A separate report was that Adobe released a "critical" patch for Adobe Flash, Thursday 08 February, that "must be installed by all users immediately."

When Macromedia created and owned "Flash" it had an exceedingly poor reputation for lots of vulnerabilities and extremely long times after new flaws were reported before they were (half-heartedly?) patched, and the reputation has persisted, and may have worsened, since Adobe bought Flash. The latest Flash update report was so vague that I can't tell if it patches a new vulnerability or one of the several that have been known for nearly a year without a patch.

Adobe Reader (and probably Acrobat) patches have been a little more current, although slower than might be expected; and several that have been released have later been reported as "not fixes" for the vulnerabilities for which they were intended.

Fortunately, the use of Flash appears to be decreasing, with HTML6 and XML replacing it in some applications. The extent of the improvement is a little tenuous since NO HTML6 STANDARD is expected to exist for at least another year, and "experimental features" are still a little iffy. I've found XML details a little of a puzzle, but it seems to be a viable option - even if it is a Microsoft invention.
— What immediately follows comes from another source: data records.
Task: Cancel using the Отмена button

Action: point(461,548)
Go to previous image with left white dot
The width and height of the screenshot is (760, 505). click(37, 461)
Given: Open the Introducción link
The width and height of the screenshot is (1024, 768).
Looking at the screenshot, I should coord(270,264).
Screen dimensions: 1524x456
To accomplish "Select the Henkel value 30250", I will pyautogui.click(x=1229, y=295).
The jury is still out on both but expectations are exhuberant for both.

A couple of days ago I visited the Adobe downloads site, but was unable to identify the Flash update there. Since seeing the latest report, I haven't bothered checking what Adobe says about it (although I expect nothing).
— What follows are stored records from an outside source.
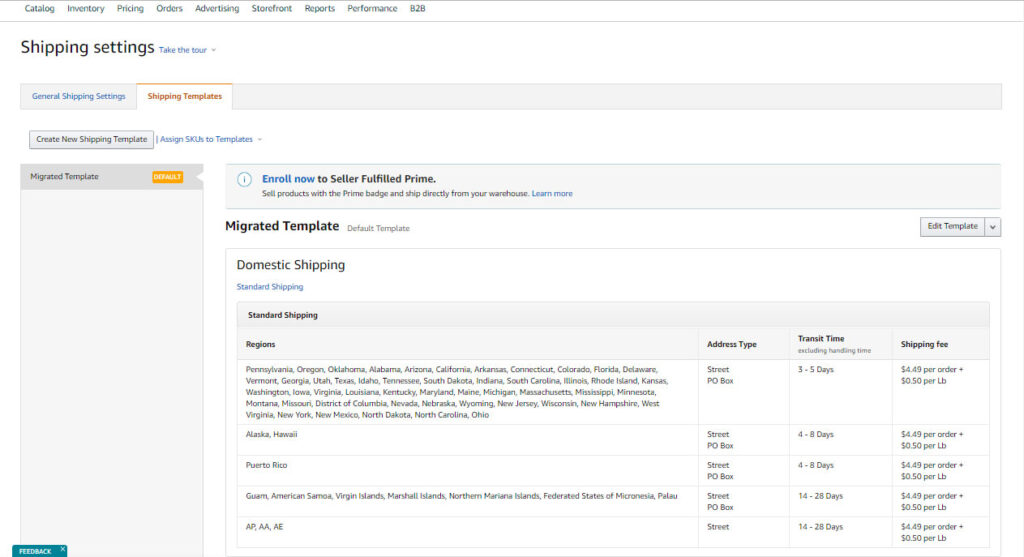1024x557 pixels.
Task: Open the Inventory menu
Action: pos(85,8)
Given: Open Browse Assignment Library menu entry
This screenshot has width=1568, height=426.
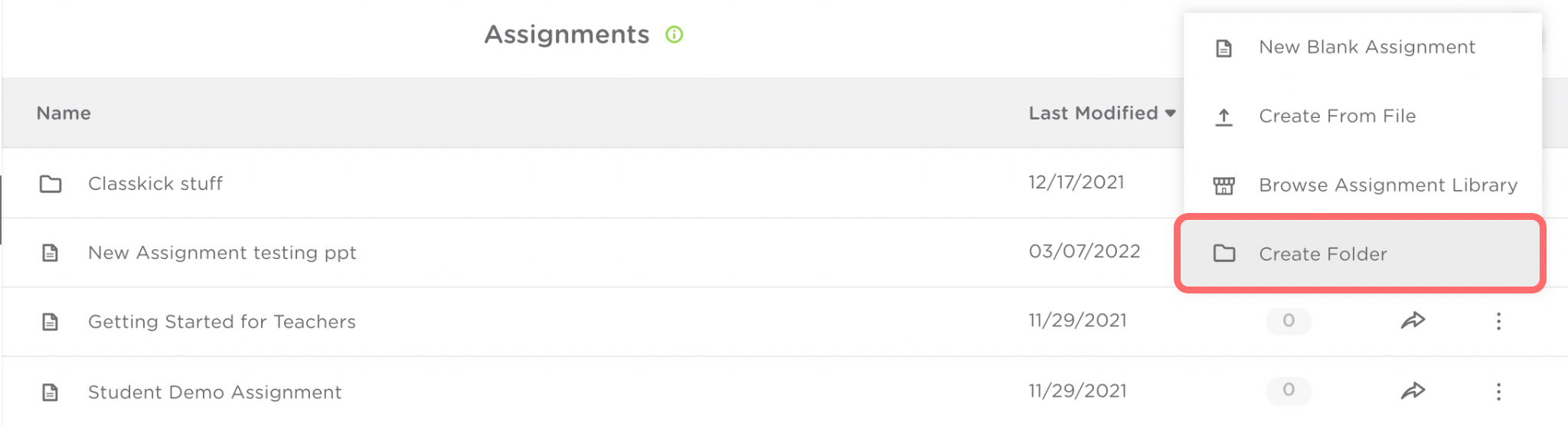Looking at the screenshot, I should 1387,185.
I have received a few Adobe Reader updates, all of which include a "more information" button to click, but a click there just takes you to a site that lists every patch Adobe has ever released with no simple way of identifying which one is the one they want to download NOW. This is the same site I was sent to when trying to identify the Flash patch, and couldn't.

Bitch over (for now).


The Flash Patch is reported at Adobe issues critical Flash fix for Windows, Mac and Android users

The Acrobat/Reader patch report can be viewed at Sinister Adobe Acrobat, Reader malware threatens Web browsers

A factor that makes the Reader patch somewhat more important is that most browsers use an add-in from Adobe to allow the browser to display pdf files. The plugin is apparently affected by the vulnerability, so you may need it even if you don't use Acrobat or Reader for other purposes.
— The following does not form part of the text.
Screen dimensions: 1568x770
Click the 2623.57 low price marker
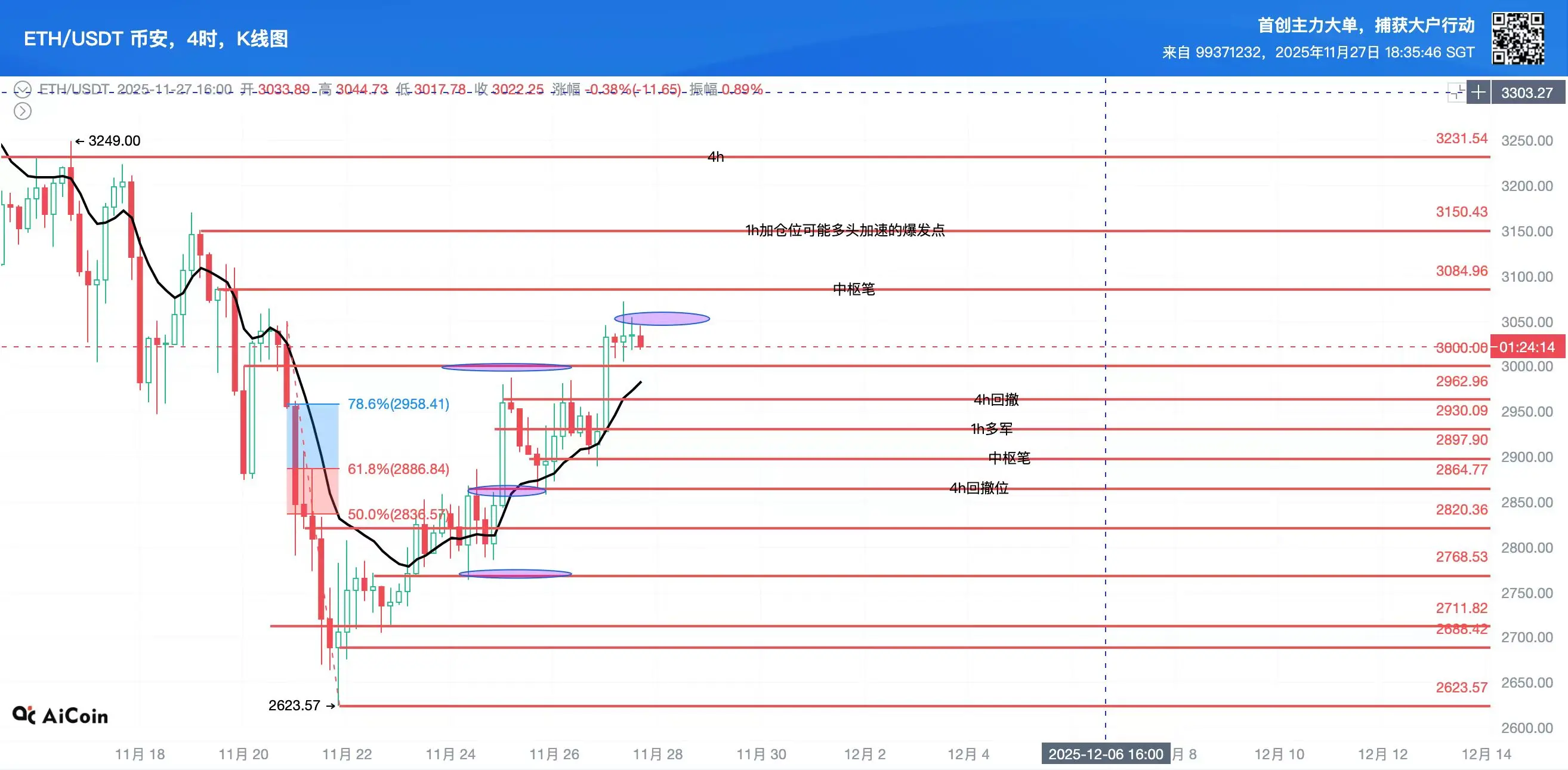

(The report says that Linux users can use Google's Chrome browser that uses its own pdf reader (not by Adobe) but doesn't indicate the same difference for Chrome under Windows or Mac.)

"Adobe is working on a patch, but in the meantime the company advises Windows users to upgrade to Adobe Acrobat/Reader 11 and turning on a feature called "Protected View."

"To enable this setting, choose the 'Files from potentially unsafe locations' option under the Edit > Preferences > Security (Enhanced) menu," said an Adobe security advisory updated Wednesday night."

(The last time I looked, Reader 11 only worked in Win8, but that may have changed ... ???)

It's sad to see a once great company go down the tube. Would someone care to push the little handle for me?